Greater-Than-Expected Inflation Validates Federal Reserve's Hesitant Approach Towards 2024 Rate Cuts

  • 14 February 2024 2:02 AM
Greater-Than-Expected Inflation Validates Federal Reserve's Hesitant Approach Towards 2024 Rate Cuts

The Federal Reserve (Fed) has repeatedly indicated that additional time is required before the initiation of rate cuts can be considered, a viewpoint cemented by a higher-than-anticipated inflation report released on Tuesday.

A recalibration in market expectations around the timing of the rate cuts has seen investors scale back their early forecasts. Currently, markets present an approximately 80% likelihood of a rate cut by the Fed in June, as opposed to earlier expectations of a rate reduction in May.

This shift in stance was fueled by an announcement from the Bureau of Labor Statistics on Tuesday indicating an increase in the Consumer Price Index (CPI) by 0.3% from the preceding month and 3.1% from the previous year in January. The actual results surpassed the predictions made by economists. The core inflation rate, which excludes variable costs of food and gas, observed a rise by 0.4% from last month and by 3.9% from last year in January. This core figure is twice the Fed's set target of 2%.

In the words of Quincy Krosby, Chief Global Strategist for LPL Financial, the much-anticipated CPI fell short of expectations of those anticipating a cooling down of the inflation rate, which would have facilitated a sooner-than-expected easing of rates by the Fed. The hotter-than-expected figures have cemented the need for the Fed to collect more data before initiating a rate-cutting cycle.

The Federal Reserve has consistently hinted over the past six weeks that rate cuts would likely be delayed longer than investor expectations. Federal Reserve Chair, Jay Powell, corroborated this in a press conference on January 31, where he emphasized the need for more confirmed data, particularly on the inflation trajectory, ahead of modifying of the monetary policy.

According to Powell, the good inflation data for the past six months need to be scrutinized to evaluate if it genuinely indicates a sustainable path towards a 2% inflation target. Some economists suggest that the Fed will gain more confidence with a complete year's inflation data reflecting a trend toward a 2% decrease, which is anticipated by June if the current inflation levels persist.

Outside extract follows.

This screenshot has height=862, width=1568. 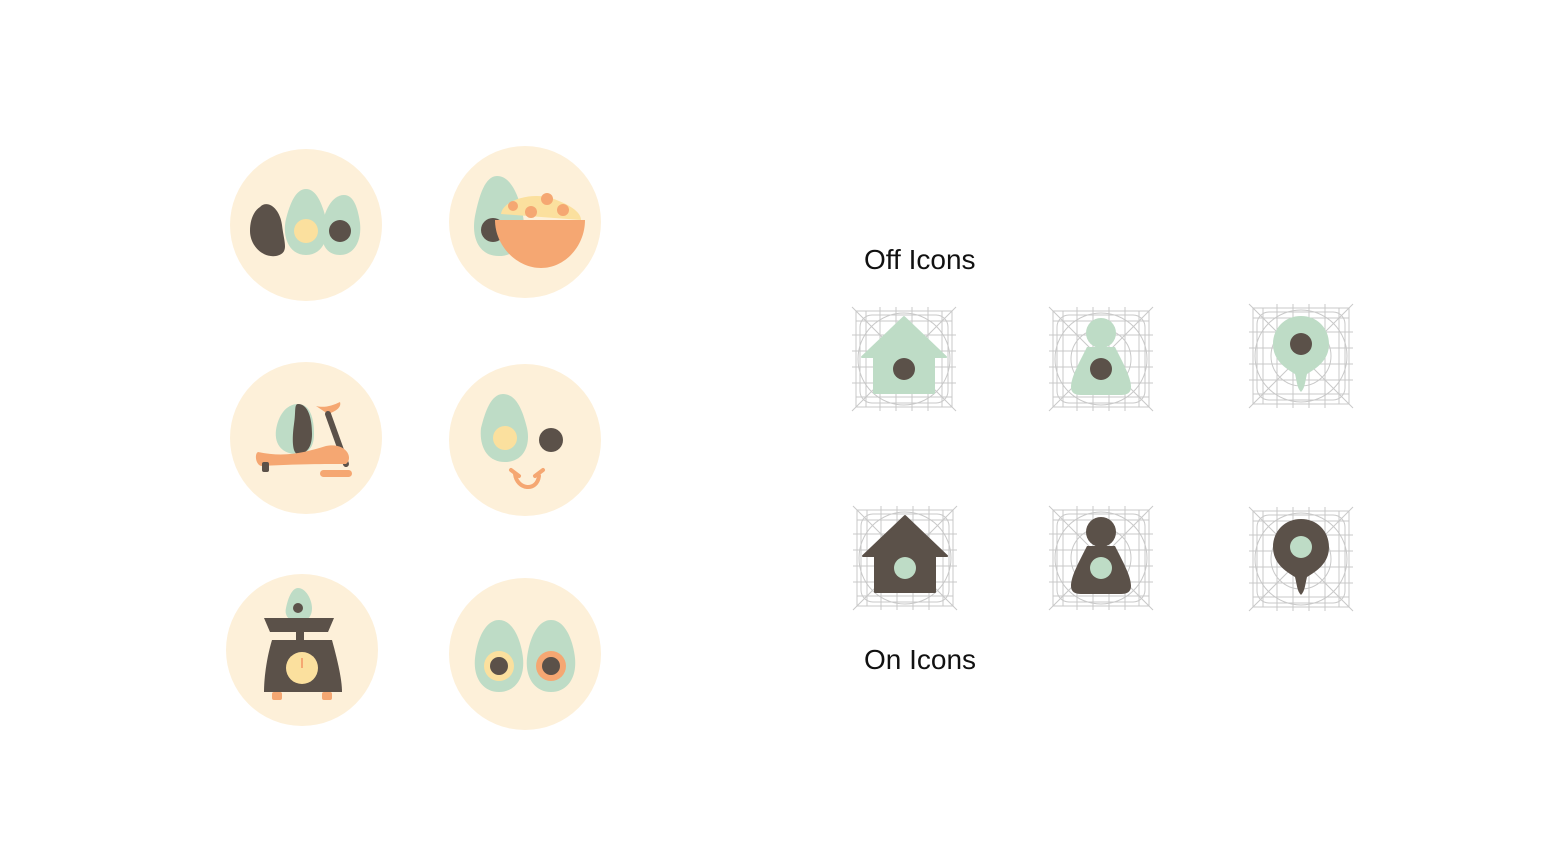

Earlier this year, investors had assumed a more aggressive stance from the Fed, predicting the first rate cut in March. However, these expectations were sidelined when Jay Powell ruled out a rate cut in a press conference on January 31 and a '60 Minutes' television appearance on February 4.

The sentiment was echoed across the Federal Reserve, with officials advising a prudent wait-and-see approach. Tom Barkin, Richmond Fed President, recommended a patient approach to rate cuts, notwithstanding promising data indicating a downward trend in inflation.